Oui, l’hypnose de Messmer est bien réelle et repose sur des bases scientifiques reconnues. Ce n’est ni une supercherie ni un numéro d’illusionnisme. Les personnes que vous voyez sur scène ne simulent pas et ne sont pas complices. Toutefois, voici la nuance essentielle : seuls 3 à 20% de la population sont suffisamment réceptifs à l’hypnose classique pour réagir aussi rapidement lors d’un spectacle. Messmer sélectionne minutieusement ces individus parmi le public, créant ainsi l’illusion que tout le monde pourrait monter sur scène.
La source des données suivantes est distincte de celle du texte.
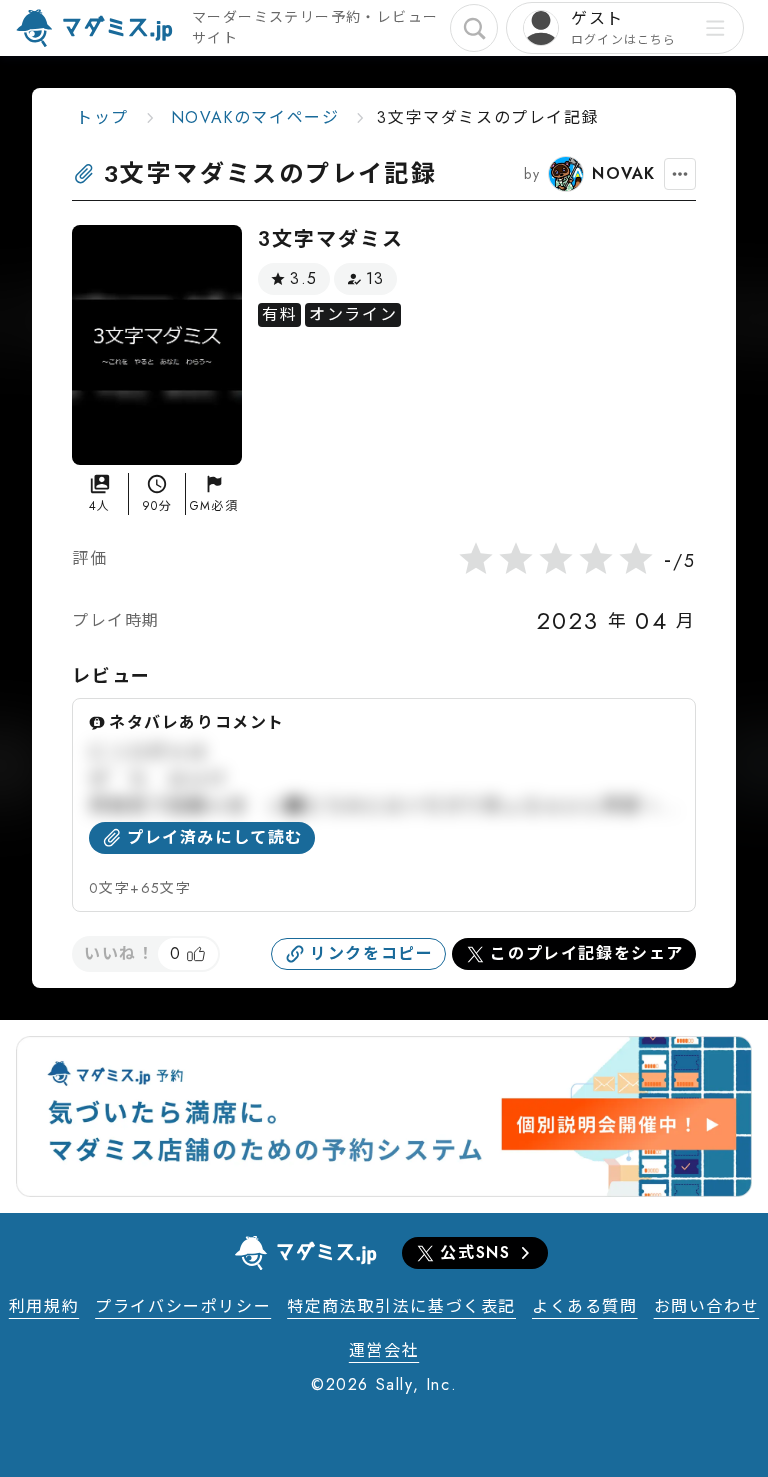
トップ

Cette réalité explique pourquoi certains restent sceptiques tandis que d’autres en reviennent bouleversés. Nous allons examiner les preuves scientifiques, comprendre le processus de sélection invisible des volontaires, décrypter les techniques utilisées et répondre à cette question troublante : peut-on vraiment être hypnotisé à travers un écran de télévision ?
| Affirmation | Vérité |
|---|---|
| L’hypnose de Messmer est scientifique | ✅ VRAI (état de conscience modifiée reconnu) |
| Tout le monde peut être hypnotisé facilement | ⚠️ FAUX (seulement 20%, dont 3% très réceptifs) |
| Les participants font semblant | ❌ FAUX (réactions physiologiques mesurables) |
| On peut être hypnotisé par la télévision | ⚠️ VRAI (uniquement pour 3 à 20% des personnes) |
| On peut faire faire n’importe quoi sous hypnose | ❌ FAUX (limites éthiques et morales respectées) |
📋 L’essentiel à retenir
- Messmer (Éric Normandin) est un hypnotiseur québécois qui pratique l’hypnose classique depuis près de 30 ans
- Ses spectacles comme Fascinateur ou Hypersensoriel remplissent les plus grandes salles en France et au Québec
- En avril 2023, il a établi un record du monde en hypnotisant 1066 personnes simultanément au Dôme de Paris
- L’échelle de Stanford permet de mesurer scientifiquement la suggestibilité hypnotique d’une personne
- L’hypnose thérapeutique utilise des méthodes plus douces que l’hypnose de spectacle et s’adresse à tous
L’hypnose pratiquée par Messmer repose-t-elle sur des bases scientifiques ?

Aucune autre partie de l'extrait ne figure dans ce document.